Species: Wood Duck, or Aix sponsa
Family: Anatidae (waterfowl, i.e., ducks, geese, and swans)
Star sign: Leo
Ideal Date: Sitting in a tree, K-I-S-S-I-N-G
There are few creatures quite as ostentatious as the Wood Duck. Its body is a rainbow kaleidoscope; its bright red, shimmering green, gleaming white, tawny brown, and regal blue colors make it seem less like a bird and more like a stained-glass window. Even though this flamboyant friend is one of the most common birds in the United States, it never ceases to be stunning no matter how many times you see it. However, that’s just the drake Wood Duck. Females of the species are not nearly as flashy in appearance — still beautiful, mind you, but in a much more understated way.
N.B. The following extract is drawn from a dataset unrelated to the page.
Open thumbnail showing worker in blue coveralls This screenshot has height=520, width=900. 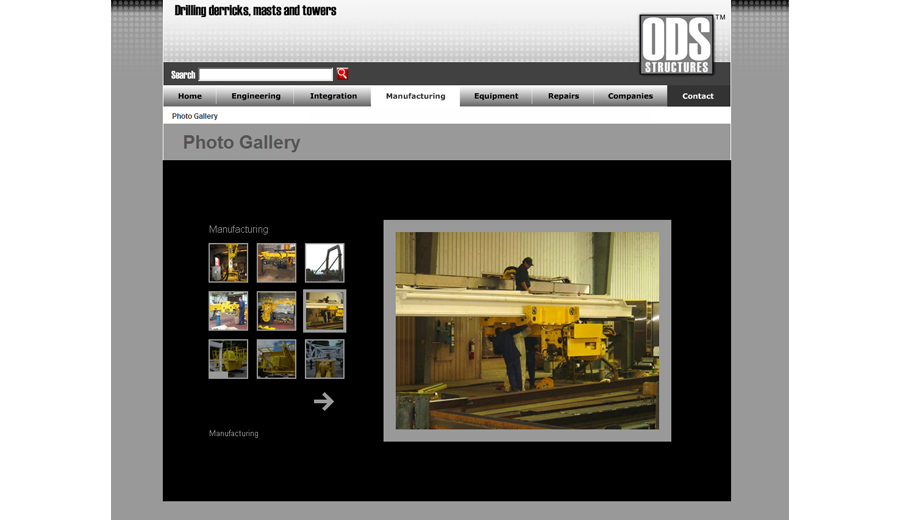[228, 311]
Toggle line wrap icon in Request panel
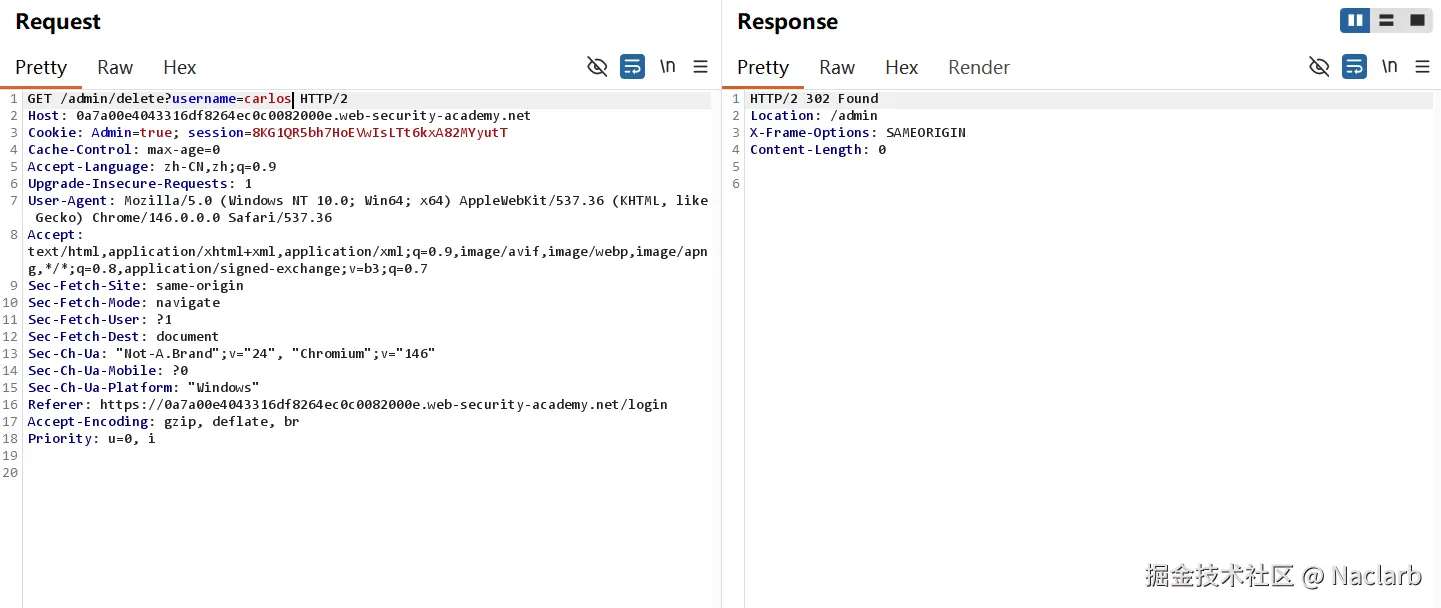The width and height of the screenshot is (1441, 608). point(632,67)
This contrast between male and female appearance is quite pronounced in birds— Wood Ducks are simply one of the more striking examples. But what causes sexual dimorphism in birds? The answer, as in most matters of zoology, is natural selection. While the appearance of female Wood Ducks (and other birds) is selected to favor survival and camouflage, the appearance of males is selected by females, who choose their mates based on appearance. And a lady prefers to have a boy toy who is sharply dressed and stands out from the flock. Thus, over generations, female selection has passed down extravagant appearances until today, when drake Wood Ducks have attained the ideal male body. You may not like it, fellas, but this is what peak performance looks like.
But appearance is not the only interesting thing about these fabulous fellows. They are also unique as the only perching duck native to the United States. What is a perching duck, you ask! As the name implies, it’s a duck that perches! Perching ducks hang out in treetops surrounding water bodies, perching on branches and nesting in natural tree cavities. They have strong claws on their feet that help them grip the branches. Other perching ducks include the equally flashy Asian Mandarin Duck, which is the only other member of the Aix genus, the central and south American Muscovy Duck, and the smallest waterfowl found on earth— the African Pygmy-Goose! Like all other perching ducks, the Wood Duck nests at the tops of trees near bodies of water and takes its name from its woodland home. Baby Wood Ducks are hatched and raised in high-up nests with fantastic forest vistas — and when the time comes for them to leave the nest, they do so by leaping from their home down to the water below. This drop can be over 50 feet, and the daring ducklings make it all on their own, receiving nothing but moral support from their parents. Wow!! For such little guys, Wood Duck chicks are extremely brave and powerful.
Wood Ducks are common in many parts of the U.S and are found in Portland year-round. There are no words that could possibly encompass the full breadth and beauty of this delightful duck’s astonishing appearance, so instead, here is a shortlist of the male’s most prominent features: its eyes, beak, and feet are a brilliant red-orange; it has a large, emerald-green crest that looks like a slicked-back pompadour; there are a few thick white lines on its body that seem to divide it into different-colored sections; its body is varying shades of brown. The female Wood Duck isn’t quite as conspicuous— she is a uniform chocolate brown color with distinctive white patches around the eyes. Both males and females are slightly smaller than Mallards, and both have shimmery blue secondary wing feathers. Although these captivating quackers were staples of Reed Lake last year, this year they have been a much rarer sight. But rest assured: if you ever see one, it will be impossible to miss.